I pray before the dead - 89%

Razakel, December 10th, 2011

Since I’m the biggest Amorphis fan in the known universe, it’s a wonder that I’d never thoroughly checked out Abhorrence until earlier last year. I’d heard vague rumours that they were classics of the early Finnish death metal scene, but I guess I just never considered that a band that was active for less than two years who only released a short demo and an EP could have much to offer but, my friends, let me sincerely admit that I was gravely mistaken. Abhorrence fucking rule, and tell everyone you know this fact.
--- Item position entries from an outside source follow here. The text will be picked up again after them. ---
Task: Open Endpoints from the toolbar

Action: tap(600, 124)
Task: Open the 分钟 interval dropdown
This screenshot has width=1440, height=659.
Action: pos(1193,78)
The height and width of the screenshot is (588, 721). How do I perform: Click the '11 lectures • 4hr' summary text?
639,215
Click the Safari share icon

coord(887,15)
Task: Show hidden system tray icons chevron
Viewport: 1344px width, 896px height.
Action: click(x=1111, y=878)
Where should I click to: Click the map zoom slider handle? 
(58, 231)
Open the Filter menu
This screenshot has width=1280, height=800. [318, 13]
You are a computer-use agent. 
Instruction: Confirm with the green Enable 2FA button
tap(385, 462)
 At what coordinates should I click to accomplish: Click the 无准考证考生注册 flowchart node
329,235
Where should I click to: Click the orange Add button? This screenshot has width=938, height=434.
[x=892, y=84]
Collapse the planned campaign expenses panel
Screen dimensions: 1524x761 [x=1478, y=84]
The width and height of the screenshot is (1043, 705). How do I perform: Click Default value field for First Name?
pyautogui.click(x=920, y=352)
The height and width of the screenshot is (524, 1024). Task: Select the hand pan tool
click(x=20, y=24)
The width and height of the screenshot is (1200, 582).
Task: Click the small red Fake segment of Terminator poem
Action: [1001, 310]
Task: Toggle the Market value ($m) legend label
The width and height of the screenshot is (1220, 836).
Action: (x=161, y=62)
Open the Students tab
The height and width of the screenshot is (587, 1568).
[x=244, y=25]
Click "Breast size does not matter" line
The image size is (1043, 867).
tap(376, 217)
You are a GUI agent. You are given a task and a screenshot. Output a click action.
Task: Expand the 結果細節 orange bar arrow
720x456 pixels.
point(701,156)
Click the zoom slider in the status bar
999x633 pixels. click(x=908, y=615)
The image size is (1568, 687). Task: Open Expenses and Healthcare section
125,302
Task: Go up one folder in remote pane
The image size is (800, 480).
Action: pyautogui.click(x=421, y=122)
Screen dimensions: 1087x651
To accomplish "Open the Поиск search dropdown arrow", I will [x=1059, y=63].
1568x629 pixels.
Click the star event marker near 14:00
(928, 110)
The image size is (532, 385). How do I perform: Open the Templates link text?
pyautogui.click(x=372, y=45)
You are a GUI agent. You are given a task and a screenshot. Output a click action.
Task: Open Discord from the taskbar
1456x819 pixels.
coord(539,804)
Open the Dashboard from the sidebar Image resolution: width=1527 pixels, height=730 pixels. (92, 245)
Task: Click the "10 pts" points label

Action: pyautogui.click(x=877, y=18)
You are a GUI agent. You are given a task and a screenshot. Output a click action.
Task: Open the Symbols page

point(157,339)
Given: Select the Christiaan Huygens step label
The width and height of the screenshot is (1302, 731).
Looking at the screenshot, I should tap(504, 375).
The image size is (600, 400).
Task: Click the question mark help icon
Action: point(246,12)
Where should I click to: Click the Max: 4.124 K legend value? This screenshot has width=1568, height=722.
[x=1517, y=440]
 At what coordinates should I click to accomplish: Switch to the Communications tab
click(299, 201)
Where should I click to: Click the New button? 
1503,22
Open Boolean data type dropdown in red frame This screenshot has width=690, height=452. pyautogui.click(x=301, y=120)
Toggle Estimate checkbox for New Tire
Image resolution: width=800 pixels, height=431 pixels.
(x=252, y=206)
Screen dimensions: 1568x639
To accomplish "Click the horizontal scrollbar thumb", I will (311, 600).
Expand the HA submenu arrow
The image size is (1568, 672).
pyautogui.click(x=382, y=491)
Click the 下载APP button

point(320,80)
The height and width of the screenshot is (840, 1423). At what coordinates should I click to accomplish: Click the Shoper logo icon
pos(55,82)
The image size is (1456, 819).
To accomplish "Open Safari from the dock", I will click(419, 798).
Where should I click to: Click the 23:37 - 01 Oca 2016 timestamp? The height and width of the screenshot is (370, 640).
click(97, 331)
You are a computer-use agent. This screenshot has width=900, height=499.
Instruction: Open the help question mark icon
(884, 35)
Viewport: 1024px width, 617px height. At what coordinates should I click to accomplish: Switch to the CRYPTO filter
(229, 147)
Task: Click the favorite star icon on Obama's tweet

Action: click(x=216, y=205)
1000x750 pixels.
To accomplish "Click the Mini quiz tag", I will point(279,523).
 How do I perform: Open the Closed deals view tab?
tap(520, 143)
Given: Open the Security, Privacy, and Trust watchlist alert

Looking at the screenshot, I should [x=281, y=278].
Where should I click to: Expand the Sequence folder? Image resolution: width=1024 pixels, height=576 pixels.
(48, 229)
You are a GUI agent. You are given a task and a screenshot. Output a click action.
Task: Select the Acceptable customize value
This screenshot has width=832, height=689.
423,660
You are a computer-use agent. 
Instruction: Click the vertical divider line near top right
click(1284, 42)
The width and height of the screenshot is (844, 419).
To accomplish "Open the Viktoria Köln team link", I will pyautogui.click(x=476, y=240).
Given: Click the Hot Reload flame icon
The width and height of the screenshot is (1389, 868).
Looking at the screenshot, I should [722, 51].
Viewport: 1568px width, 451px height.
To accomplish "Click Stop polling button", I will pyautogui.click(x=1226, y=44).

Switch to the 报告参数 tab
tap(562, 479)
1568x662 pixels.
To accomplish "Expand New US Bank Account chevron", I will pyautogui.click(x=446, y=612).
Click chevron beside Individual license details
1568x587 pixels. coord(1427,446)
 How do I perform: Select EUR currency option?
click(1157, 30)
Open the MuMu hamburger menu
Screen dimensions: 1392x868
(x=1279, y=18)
The Vulgar Necrolatry demo is an obscure little gem of Finnish death metal lore, but a damned significant one at that. It was the first recorded piece of music in which Tomi Koivusaari lent his riffs of ungodlike mastery, before going on to mastermind Amorphis, alongside Esa Holopainen, of then Violent Solution notoriety. Also, albeit a decade after Abhorrence’s gruesome demise, Mika ‘Arkki’ Arnkil, would go on to provide bass for Impaled Nazarene. So, two prominent members of two of Finland’s most influential metal bands played together in a band in their teens, and what did it sound like? Well, disgustingly primitive and violent death metal, naturally. Sure, the production is about as harsh and gruff as it comes, but in a much more tasteful way than bedroom bands. The riffs trudge through the grain like a thick blizzard and the solos squeal through the mix like a tortured banshee.

The opening and title track is clearly the centerpiece of the release, and it’s no wonder Amorphis still play this song live. After the eerie, yet admittedly needless intro, the riffs stomp forth and never let up. Merging between a mid and fast pace, this song never ceases to decimate. The vocals are heavily Carcass inspired, and while the music is certainly brutal, there are still melodic moments which already remind one of the more epic moments of Amorphis’ debut, The Karelian Isthmus. Top it off with a raging solo near the end, and here you have one of Abhorrence’s best songs. What surprises me most about this release is the fact that if you can contain yourself from headbanging for a split second, and look beyond the filthy production, you’ll notice that much of the music is legitimately catchy. I could hum the breakdown at about 50 seconds into Pleasures of Putrid Flesh all day long.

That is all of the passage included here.